What is being asked: Convert the lines starting with the one containing "Screen dimensions: 637x344" and continuing through the end of the lines into a JSON list of strings, one string per line, leaving out blank lines.
* Begin Recorded data *
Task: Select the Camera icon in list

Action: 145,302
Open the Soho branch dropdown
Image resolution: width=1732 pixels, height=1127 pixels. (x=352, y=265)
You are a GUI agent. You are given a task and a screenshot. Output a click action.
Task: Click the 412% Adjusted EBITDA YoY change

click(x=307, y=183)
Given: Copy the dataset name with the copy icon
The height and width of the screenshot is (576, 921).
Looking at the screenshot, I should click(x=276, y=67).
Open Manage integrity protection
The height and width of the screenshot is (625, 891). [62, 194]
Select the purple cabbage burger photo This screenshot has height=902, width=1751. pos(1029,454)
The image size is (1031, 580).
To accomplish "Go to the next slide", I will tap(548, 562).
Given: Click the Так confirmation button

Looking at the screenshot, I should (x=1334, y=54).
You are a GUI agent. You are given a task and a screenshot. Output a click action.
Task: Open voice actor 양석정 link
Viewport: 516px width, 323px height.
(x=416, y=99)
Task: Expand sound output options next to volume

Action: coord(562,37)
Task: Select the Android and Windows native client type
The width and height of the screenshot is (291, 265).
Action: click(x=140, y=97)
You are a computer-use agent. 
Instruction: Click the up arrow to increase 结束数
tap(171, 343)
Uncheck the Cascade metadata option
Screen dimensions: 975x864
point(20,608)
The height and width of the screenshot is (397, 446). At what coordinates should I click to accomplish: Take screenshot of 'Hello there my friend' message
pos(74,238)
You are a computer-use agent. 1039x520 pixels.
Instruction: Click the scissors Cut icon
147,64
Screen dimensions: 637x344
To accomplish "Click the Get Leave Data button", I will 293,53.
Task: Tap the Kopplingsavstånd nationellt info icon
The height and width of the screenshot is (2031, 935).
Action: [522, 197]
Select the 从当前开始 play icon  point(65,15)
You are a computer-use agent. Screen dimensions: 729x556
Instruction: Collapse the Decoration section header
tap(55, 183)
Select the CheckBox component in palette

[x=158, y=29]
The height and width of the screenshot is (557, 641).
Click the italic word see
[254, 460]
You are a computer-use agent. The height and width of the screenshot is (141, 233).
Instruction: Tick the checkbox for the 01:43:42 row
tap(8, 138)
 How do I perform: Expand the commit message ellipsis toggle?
* End Recorded data *
Exercise output:
[
  "Screen dimensions: 637x344",
  "To accomplish \"Click the Get Leave Data button\", I will 293,53.",
  "Task: Tap the Kopplingsavstånd nationellt info icon",
  "The height and width of the screenshot is (2031, 935).",
  "Action: [522, 197]",
  "Select the 从当前开始 play icon  point(65,15)",
  "You are a computer-use agent. Screen dimensions: 729x556",
  "Instruction: Collapse the Decoration section header",
  "tap(55, 183)",
  "Select the CheckBox component in palette",
  "[x=158, y=29]",
  "The height and width of the screenshot is (557, 641).",
  "Click the italic word see",
  "[254, 460]",
  "You are a computer-use agent. The height and width of the screenshot is (141, 233).",
  "Instruction: Tick the checkbox for the 01:43:42 row",
  "tap(8, 138)",
  " How do I perform: Expand the commit message ellipsis toggle?"
]